Gaussian Binning of the Vibrational Distributions for the Cl + CH4(v4/2 = 0, 1) → H + CH3Cl(n1n2n3n4n5n6) Reactions

Abstract

We test several binning techniques to obtain mode-specific final-state distributions for polyatomic reactions. Normal mode analysis is done after an exact transformation to the Eckart frame. Standard histogram binning (HB) and three different variants of the energy-based Gaussian binning (1GB) are employed to obtain the probabilities of the vibrational states. We consider the two major issues of the polyatomic quasiclassical product analysis, i.e., (1) rounding the classical action to the nearest integer can result in unphysical states and (2) the normal-mode analysis can break down for highly distorted geometries. We show that 1GB can handle issue 1 when the total vibrational energy is evaluated in the normal mode space using the harmonic approximation and both issues 1 and 2 can be solved when the total vibrational energy is calculated exactly in the Cartesian space.
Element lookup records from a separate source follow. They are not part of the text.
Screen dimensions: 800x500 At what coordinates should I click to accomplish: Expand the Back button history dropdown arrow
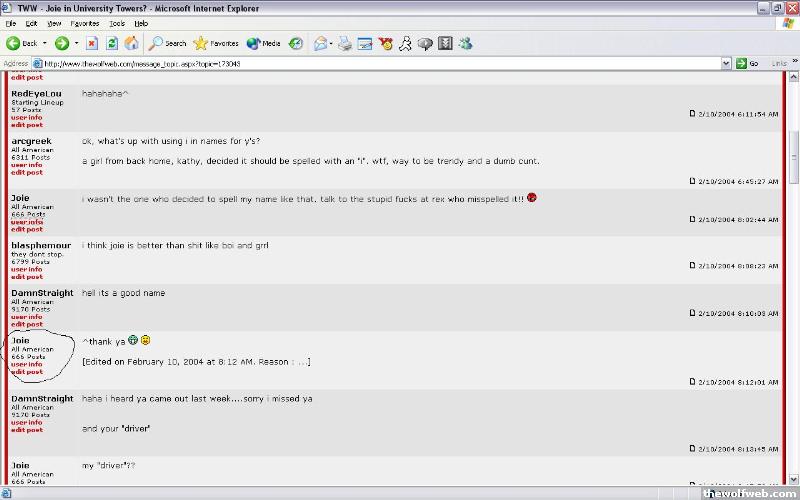click(x=44, y=43)
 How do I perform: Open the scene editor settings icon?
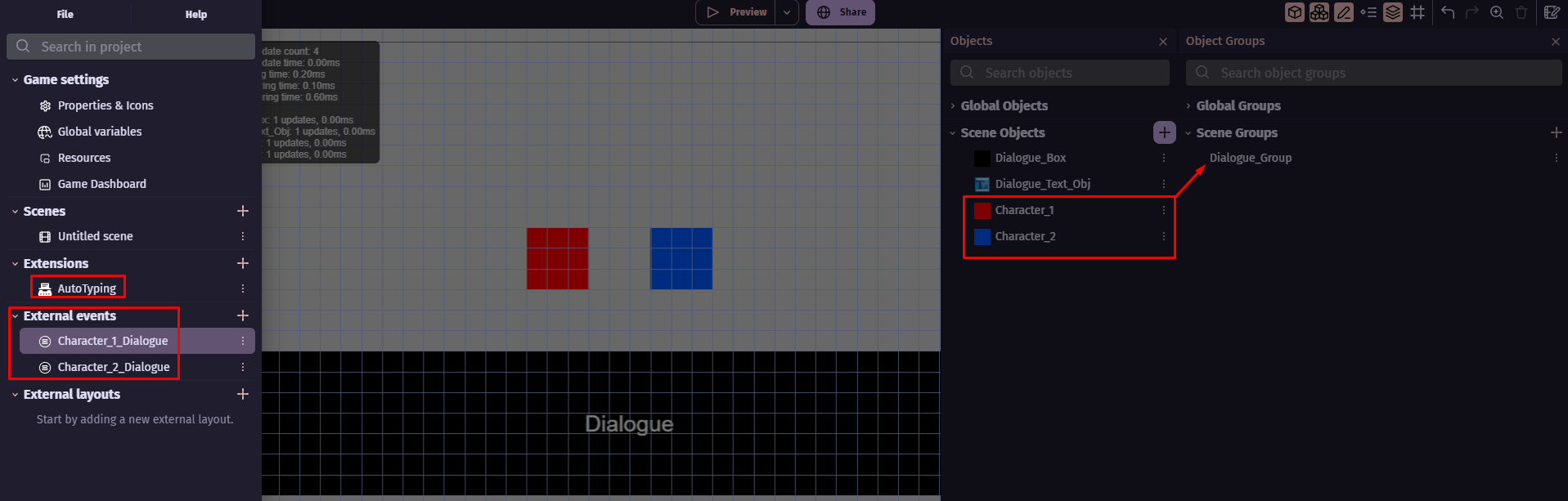1551,12
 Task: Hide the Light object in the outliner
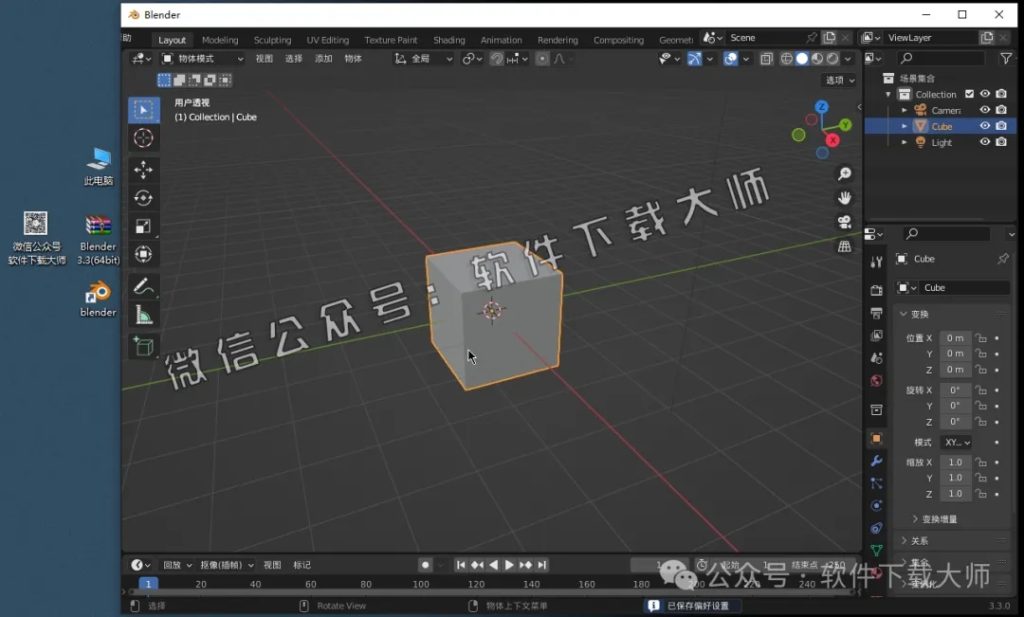(x=984, y=141)
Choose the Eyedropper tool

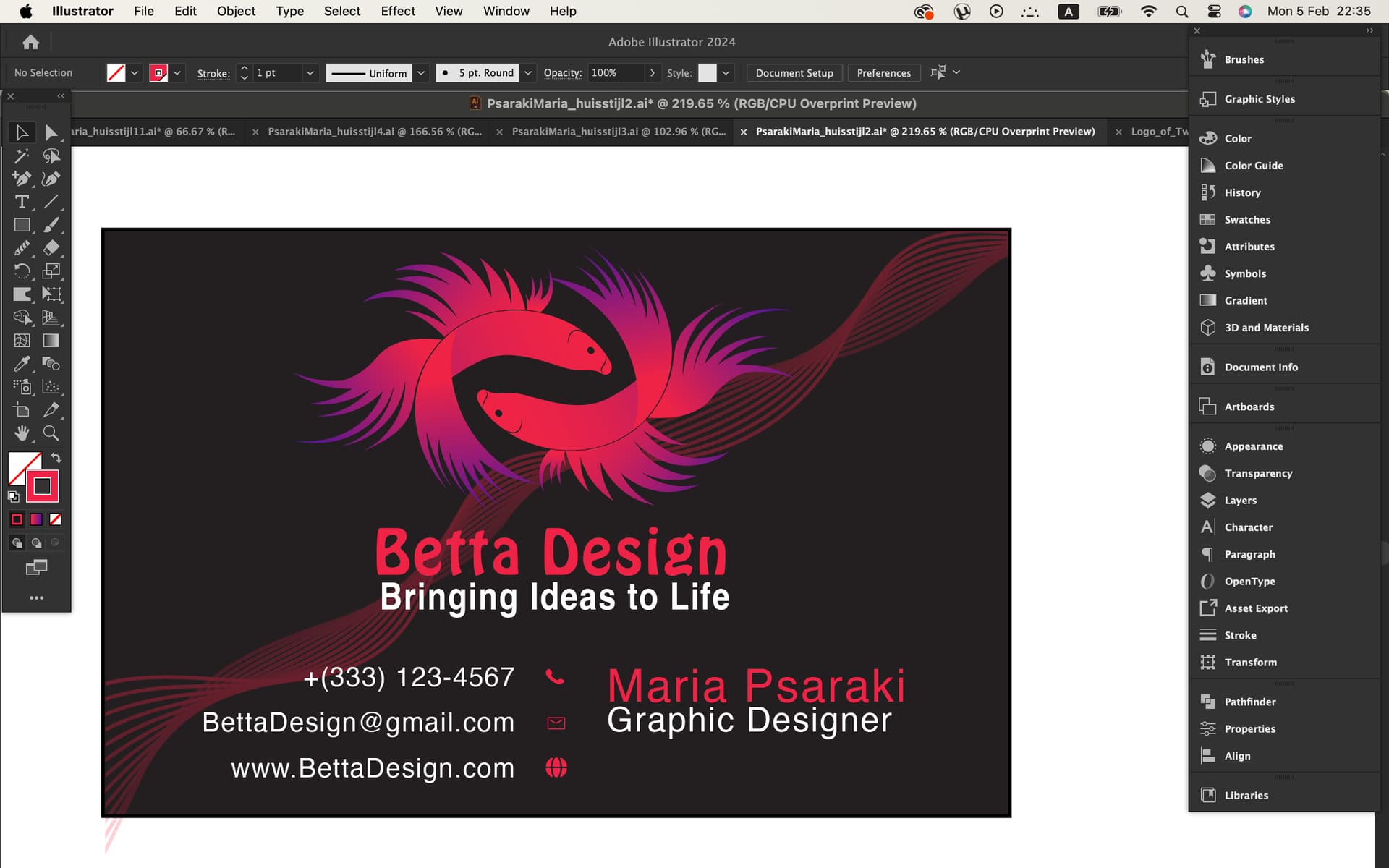click(22, 364)
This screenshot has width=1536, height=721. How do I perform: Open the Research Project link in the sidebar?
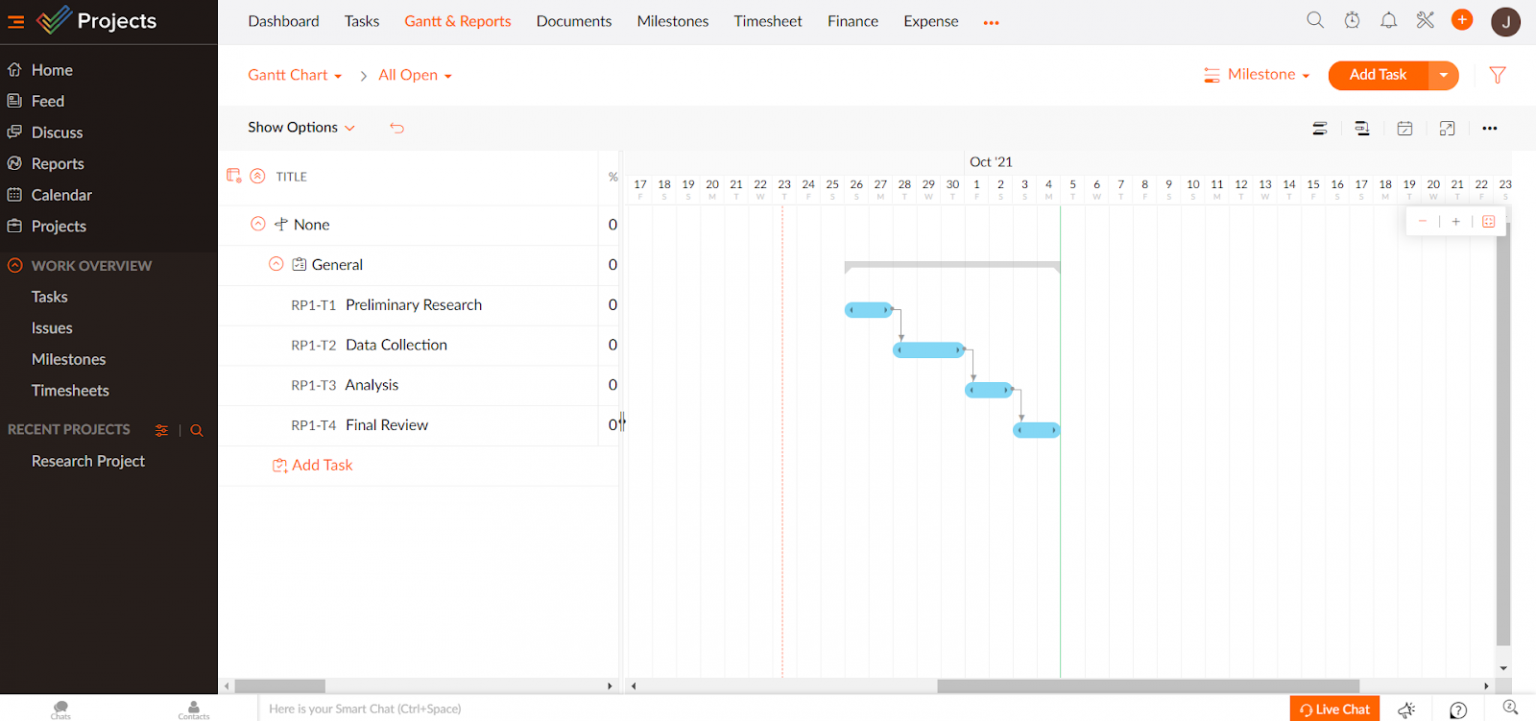point(88,461)
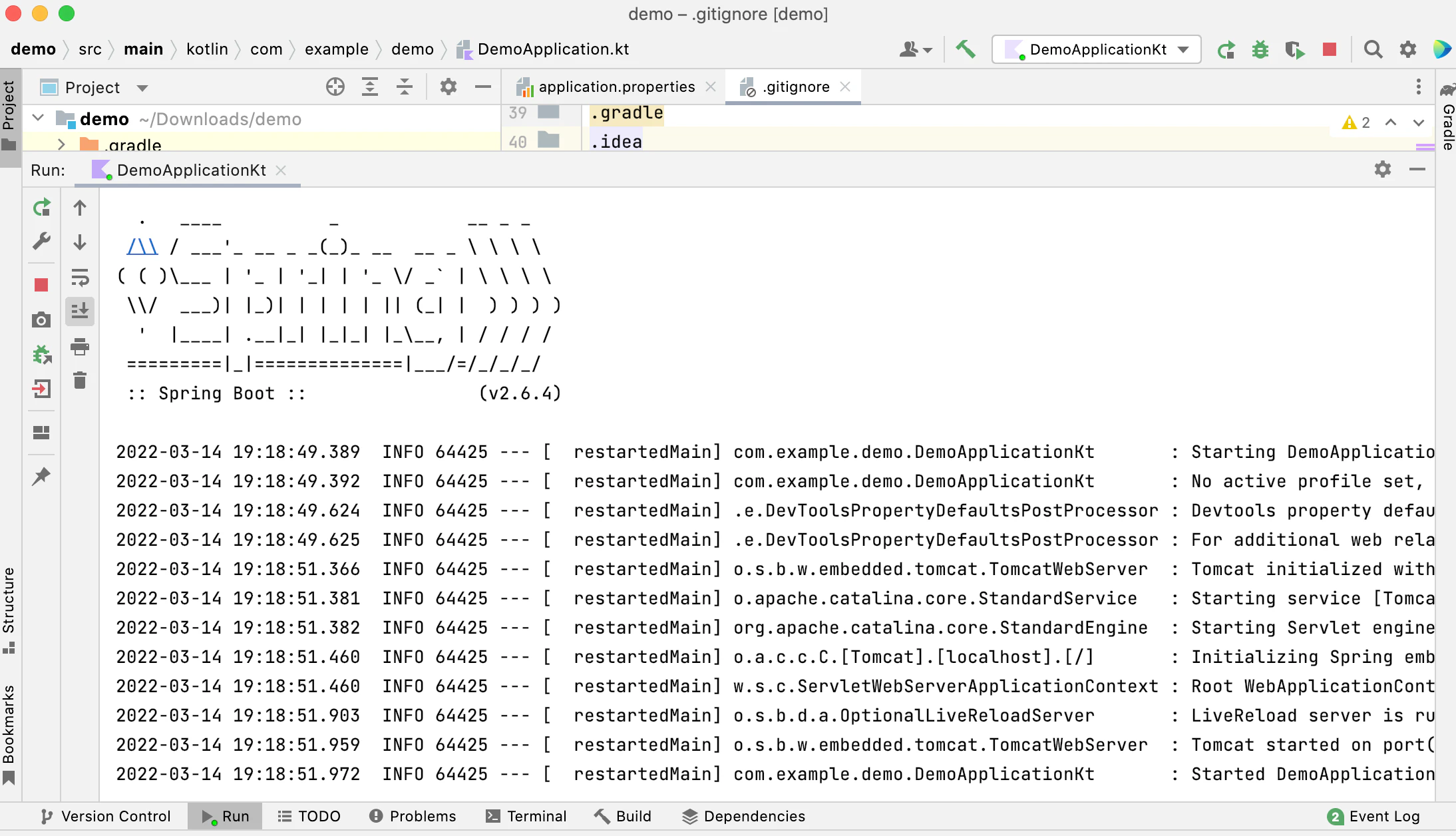Stop the running application via the toolbar

pos(1330,49)
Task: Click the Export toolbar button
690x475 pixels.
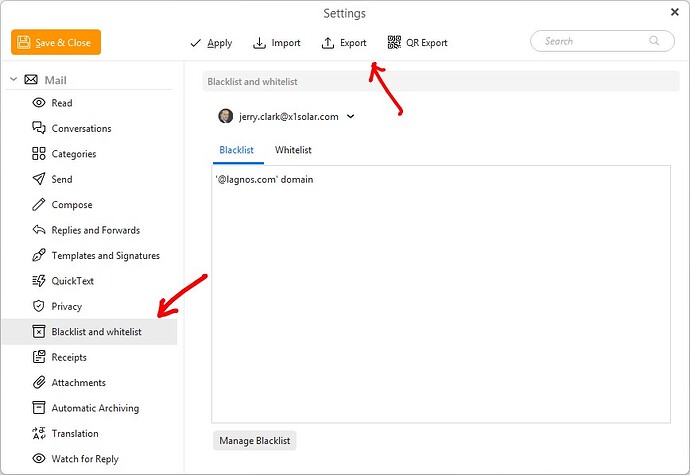Action: pyautogui.click(x=344, y=43)
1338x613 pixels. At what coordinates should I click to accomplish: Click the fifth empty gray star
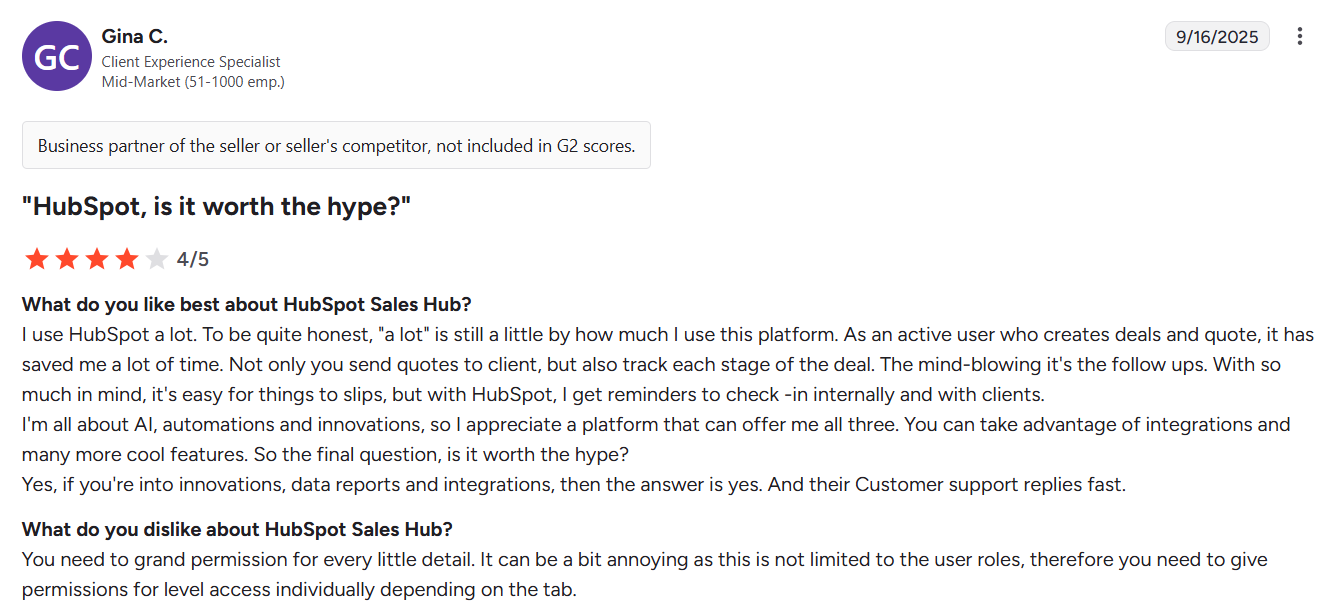157,260
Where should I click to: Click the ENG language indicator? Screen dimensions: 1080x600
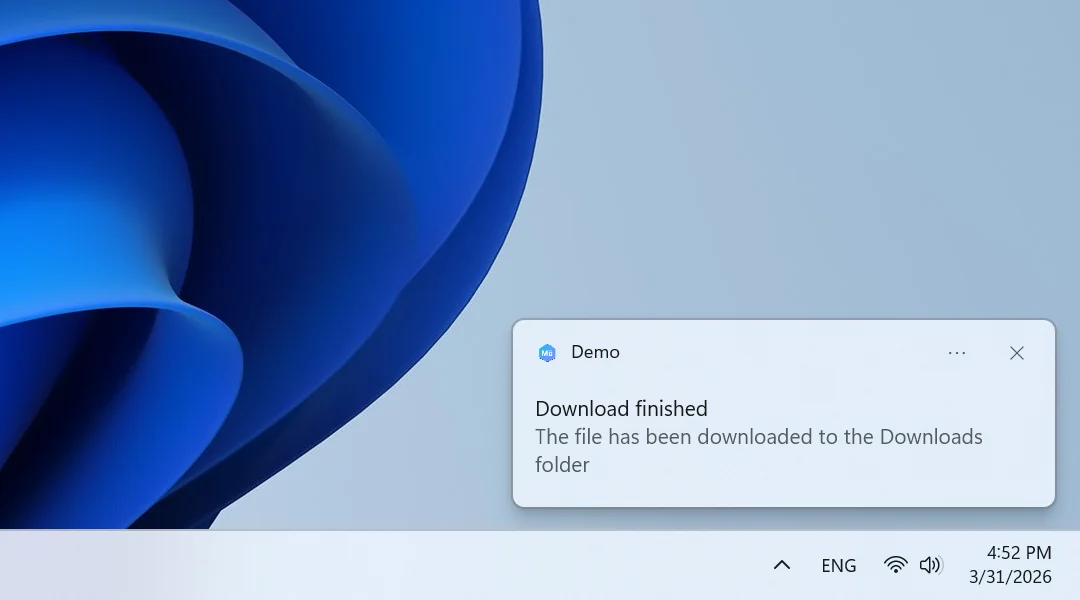pyautogui.click(x=838, y=565)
We found that anharmonicity in the quantized energy levels does not have a significant effect on the final-state distributions. Quasiclassical trajectory calculations are performed for the reactant ground-state and bending-excited Cl((2)P(3/2)) + CH(4)(v(4/2) = 0, 1) → H + CH(3)Cl reactions using an ab initio potential energy surface. The product analysis techniques are successfully applied to the CH(3)Cl product molecules and some qualitative features of the results are discussed.